Voilà le choix pragmatique que nous invitons l’Europe à mettre en œuvre, lucidement, sachant que les rapports de forces ne sont pas forcément favorables à ces solutions. Mais parions aujourd’hui que si nous nous taisons sur ce sujet, nous serons certain d’une chose, c’est qu’au bout du compte, nous constaterons que les délocalisations se multiplieront, que les plans sociaux se multiplieront, et qu’au bout du compte, nous aurons abandonné le terrain sans combattre.

 

Pas de politique monétaire constante. Cela veut dire quoi ? Qui est en charge de la politique monétaire ? La Banque centrale européenne et un petit peu le Conseil. Ce sont les traités qui le disent. Nous disons qu’il faudra avoir une politique monétaire qui ne fasse pas en sorte qu’on ait aujourd’hui une monnaie surévaluée par rapport à celle de nos partenaires, mais surtout que les orientations de change soient strictement réservées à la Banque centrale européenne. Bref, avoir des choix de politique monétaire, donner un rôle à la Banque centrale européenne, notamment par rapport aux pays qui sont des pays en situation de crise importante, pouvoir faire appel à cette Banque centrale européenne comme un moyen d’organiser la solidarité dans la zone euro.

 

Enfin, pas de politique économique constante. Il est clair qu’aujourd’hui, là encore, l’Europe a une responsabilité éminente. Pierre a évoqué la dette. Je ne suis pas un fétichiste de la dette, mais je suis heureux que notre texte, là encore, sur ces questions-là, dise les choses simplement : Nous, Socialistes, avons toujours été favorables à des politiques contracycliques. Cela veut dire quoi ? Cela veut dire que quand la crise est là, quand il y a récession, quand la consommation intérieure ne peut pas être alimentée par les salaires, c’est souvent à la puissance publique qu’il revient de prendre le relais.

 

Et à ce moment-là, souvent, les déficits se creusent. Mais quand cela va mieux, quand il y a de la croissance, la responsabilité des pouvoirs publics est d’affecter les résultats de cette croissance, le surplus de recettes, à la réduction de la dette. Voilà ce qu’est une politique contracyclique, pragmatique qui ne fasse pas de cette question-là une forme de fétiche qui détermine si oui ou non, demain, on fera une politique sous les auspices sévères de la Commission européenne ou si nous écouterons la Commission européenne, mais dirons aussi qu’il y a des priorités qui sont des priorités de relance.
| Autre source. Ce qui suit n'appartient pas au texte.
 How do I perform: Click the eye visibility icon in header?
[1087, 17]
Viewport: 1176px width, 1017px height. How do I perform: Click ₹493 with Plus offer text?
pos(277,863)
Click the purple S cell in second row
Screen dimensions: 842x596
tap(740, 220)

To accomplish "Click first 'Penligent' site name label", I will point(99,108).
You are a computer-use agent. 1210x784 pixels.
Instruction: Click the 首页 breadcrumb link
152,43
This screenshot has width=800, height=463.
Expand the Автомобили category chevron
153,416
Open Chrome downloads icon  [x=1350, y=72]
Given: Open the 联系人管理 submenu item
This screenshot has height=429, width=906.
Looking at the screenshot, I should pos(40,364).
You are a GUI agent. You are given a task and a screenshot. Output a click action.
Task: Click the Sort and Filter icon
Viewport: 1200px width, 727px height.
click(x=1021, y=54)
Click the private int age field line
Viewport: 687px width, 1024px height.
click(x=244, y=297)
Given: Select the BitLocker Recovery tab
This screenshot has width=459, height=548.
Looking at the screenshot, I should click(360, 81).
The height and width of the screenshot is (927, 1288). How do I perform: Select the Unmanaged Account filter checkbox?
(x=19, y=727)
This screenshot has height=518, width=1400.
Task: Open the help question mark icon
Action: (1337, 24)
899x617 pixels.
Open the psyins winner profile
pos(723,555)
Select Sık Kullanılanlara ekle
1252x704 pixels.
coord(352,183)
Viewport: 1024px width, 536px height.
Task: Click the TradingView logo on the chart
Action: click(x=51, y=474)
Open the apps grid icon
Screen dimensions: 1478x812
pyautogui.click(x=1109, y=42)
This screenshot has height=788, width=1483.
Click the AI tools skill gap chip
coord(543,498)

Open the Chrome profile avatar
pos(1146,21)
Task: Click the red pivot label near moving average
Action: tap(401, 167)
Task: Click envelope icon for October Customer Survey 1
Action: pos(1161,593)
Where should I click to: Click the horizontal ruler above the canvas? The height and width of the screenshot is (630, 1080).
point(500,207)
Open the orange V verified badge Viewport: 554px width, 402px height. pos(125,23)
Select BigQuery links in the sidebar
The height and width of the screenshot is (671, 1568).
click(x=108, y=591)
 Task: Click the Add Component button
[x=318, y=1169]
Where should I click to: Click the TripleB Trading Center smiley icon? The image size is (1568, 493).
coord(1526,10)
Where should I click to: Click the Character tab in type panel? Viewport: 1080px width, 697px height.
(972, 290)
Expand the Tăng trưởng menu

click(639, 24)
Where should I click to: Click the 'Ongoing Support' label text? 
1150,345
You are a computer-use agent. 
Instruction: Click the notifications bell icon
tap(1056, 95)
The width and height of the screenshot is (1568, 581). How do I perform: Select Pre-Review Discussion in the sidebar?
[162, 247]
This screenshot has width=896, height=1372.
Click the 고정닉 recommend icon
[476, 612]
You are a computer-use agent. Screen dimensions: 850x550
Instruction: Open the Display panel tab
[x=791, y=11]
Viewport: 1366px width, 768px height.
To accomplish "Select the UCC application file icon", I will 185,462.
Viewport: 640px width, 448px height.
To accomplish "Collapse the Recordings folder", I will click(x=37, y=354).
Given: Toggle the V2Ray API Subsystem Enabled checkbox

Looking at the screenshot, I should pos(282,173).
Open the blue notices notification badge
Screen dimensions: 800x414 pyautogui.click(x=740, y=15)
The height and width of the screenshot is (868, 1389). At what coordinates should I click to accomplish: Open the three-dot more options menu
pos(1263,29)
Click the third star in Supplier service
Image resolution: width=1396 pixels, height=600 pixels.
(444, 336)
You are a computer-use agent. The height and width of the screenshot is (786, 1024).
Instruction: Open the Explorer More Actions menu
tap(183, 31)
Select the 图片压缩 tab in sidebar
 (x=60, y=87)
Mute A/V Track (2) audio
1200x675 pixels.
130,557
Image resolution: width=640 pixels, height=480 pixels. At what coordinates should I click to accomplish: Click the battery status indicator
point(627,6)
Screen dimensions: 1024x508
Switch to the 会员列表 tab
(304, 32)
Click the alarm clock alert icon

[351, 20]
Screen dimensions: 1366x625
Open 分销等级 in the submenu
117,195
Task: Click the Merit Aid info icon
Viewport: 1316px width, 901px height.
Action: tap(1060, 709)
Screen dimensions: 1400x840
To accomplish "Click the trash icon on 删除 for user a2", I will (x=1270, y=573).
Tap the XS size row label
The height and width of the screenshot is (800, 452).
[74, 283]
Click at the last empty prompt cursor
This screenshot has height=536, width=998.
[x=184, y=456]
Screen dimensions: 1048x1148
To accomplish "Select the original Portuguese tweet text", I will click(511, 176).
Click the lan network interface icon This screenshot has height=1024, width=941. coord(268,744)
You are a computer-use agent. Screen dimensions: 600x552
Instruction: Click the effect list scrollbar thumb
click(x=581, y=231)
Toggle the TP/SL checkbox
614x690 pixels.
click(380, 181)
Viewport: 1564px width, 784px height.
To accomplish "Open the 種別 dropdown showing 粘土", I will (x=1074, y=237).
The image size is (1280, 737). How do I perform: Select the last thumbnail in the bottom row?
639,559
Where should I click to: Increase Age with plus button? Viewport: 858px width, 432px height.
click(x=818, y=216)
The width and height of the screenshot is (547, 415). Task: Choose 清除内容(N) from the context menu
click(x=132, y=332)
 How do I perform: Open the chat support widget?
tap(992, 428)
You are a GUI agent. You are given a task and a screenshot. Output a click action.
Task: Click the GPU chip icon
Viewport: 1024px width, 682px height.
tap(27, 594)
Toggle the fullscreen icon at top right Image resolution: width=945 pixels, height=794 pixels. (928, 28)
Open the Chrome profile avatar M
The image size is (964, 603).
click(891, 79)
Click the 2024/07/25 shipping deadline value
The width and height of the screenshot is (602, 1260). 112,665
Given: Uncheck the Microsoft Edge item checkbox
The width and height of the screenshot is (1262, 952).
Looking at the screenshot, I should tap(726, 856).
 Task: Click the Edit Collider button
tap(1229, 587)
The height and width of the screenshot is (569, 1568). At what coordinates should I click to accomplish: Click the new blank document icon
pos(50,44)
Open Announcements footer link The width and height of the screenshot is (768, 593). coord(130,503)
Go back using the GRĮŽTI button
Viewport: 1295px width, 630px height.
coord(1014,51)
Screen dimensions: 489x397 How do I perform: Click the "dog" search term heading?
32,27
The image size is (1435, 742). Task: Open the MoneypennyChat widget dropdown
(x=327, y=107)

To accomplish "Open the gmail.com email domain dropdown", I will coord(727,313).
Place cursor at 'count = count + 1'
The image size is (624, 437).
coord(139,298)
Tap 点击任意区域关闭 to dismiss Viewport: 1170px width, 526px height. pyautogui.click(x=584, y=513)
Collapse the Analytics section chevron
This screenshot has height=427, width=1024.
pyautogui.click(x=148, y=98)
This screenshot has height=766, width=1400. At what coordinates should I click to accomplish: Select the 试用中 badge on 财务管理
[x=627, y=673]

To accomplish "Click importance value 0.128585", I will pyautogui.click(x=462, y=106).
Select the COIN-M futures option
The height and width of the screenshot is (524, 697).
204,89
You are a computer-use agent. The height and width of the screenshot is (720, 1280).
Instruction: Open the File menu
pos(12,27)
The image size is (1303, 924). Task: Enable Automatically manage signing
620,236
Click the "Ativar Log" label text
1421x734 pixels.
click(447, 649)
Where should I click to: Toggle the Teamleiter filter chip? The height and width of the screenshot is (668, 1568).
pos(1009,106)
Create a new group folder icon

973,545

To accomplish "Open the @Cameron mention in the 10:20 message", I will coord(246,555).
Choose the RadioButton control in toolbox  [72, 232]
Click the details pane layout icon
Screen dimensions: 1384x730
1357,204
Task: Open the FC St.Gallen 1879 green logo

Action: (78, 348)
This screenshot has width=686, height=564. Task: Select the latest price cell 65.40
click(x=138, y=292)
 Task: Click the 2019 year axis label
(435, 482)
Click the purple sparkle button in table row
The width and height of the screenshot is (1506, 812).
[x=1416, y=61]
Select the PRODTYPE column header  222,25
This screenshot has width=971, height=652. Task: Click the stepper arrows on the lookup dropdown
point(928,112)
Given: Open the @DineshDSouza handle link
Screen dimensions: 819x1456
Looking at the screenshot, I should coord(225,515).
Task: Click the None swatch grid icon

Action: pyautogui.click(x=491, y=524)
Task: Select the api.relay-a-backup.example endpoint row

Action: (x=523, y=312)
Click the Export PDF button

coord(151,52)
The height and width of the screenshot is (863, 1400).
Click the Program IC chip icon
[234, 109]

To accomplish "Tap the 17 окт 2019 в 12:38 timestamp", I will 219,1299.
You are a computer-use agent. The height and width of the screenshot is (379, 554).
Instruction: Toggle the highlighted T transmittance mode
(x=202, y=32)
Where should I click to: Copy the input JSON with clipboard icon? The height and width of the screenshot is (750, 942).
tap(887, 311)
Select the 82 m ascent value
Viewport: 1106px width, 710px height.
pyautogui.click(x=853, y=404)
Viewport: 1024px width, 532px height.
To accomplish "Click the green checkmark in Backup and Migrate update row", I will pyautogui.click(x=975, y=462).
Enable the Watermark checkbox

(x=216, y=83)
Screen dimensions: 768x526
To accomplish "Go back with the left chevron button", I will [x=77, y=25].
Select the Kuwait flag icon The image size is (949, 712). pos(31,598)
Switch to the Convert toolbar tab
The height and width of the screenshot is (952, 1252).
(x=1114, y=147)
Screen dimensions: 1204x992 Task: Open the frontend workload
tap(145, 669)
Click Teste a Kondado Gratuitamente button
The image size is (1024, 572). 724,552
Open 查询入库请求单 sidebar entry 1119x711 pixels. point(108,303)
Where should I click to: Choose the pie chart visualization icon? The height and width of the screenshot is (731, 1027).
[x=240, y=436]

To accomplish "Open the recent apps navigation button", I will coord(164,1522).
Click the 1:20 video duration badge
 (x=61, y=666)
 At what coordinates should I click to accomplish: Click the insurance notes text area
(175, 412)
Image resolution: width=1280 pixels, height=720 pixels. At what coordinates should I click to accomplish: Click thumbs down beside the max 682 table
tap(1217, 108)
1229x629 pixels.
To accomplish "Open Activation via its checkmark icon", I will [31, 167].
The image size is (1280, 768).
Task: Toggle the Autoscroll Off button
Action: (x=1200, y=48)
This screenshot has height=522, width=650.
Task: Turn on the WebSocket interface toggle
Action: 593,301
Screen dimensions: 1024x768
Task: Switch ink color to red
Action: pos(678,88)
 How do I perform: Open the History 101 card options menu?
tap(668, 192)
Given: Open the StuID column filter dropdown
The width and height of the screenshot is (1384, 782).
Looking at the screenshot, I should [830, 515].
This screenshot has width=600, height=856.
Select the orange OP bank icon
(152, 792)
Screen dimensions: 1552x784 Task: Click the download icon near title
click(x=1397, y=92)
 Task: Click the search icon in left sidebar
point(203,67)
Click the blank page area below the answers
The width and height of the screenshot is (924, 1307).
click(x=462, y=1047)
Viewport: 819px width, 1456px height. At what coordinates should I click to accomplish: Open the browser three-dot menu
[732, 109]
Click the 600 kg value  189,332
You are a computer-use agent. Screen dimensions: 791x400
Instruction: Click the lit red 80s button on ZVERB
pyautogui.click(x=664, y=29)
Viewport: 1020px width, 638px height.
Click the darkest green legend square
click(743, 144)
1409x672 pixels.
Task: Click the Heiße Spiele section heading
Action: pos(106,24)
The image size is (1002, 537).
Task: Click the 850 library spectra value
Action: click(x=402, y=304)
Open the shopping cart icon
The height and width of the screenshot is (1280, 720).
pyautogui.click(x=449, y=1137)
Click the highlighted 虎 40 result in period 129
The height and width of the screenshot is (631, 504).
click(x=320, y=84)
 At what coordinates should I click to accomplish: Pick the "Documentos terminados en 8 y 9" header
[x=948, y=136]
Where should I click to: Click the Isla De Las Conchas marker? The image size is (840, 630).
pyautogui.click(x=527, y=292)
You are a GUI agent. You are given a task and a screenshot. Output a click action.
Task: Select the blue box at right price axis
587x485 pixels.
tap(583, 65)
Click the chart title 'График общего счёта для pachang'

Nous serons d’autant plus légitimes à revendiquer ces priorités en termes de relance économique que l’Europe, elle, n’a pas mis en place le programme coordonné de relance économique que nous attendions d’elle.

 

Voilà les terrains sur lesquels nous avons essayé d’avancer. Ils sont très nombreux par ailleurs. Je suis heureux que dans le domaine de la régulation financière, le Parti socialiste dise aujourd’hui que nous sommes favorables à la réduction de la taille des établissements bancaires, mais aussi à la séparation entre ce qui relève de la banque de détail et de la banque d’affaires. Bref, que demain les banques ne puissent pas réaliser des profits, des profits pour comptes propres, avec l’argent des épargnants. Une question centrale qui apparaîtra pleine de bon sens, mais qui ne l’était pas jusqu’ici pour la plupart de celles et ceux qui s’intéressaient à ces questions.

 

Nous avançons, et la bonne nouvelle, je vais vous le dire, à mes yeux, c’est que je pense, que ce texte va faire réagir. Et, la bonne nouvelle, je te le dis, Martine, c’est que cela fait longtemps qu’un texte du Parti socialiste n’aura pas fait autant réagir. Ce qui fait réagir d’habitude,à l’extérieur, c’est ce que nous racontons, pas ce que nous écrivons. Je suis heureux, et j’ai commencé à le lire ici ou là, que ce texte ne plaise pas à tout le monde. Je ne parle pas à l’intérieur du parti, je pense à l’extérieur du parti, à ces gens qui adorent tant qu’on se fasse mal en étant autre chose que nous-mêmes.

Source : Conseil national du Parti socialiste, 27 avril 2010.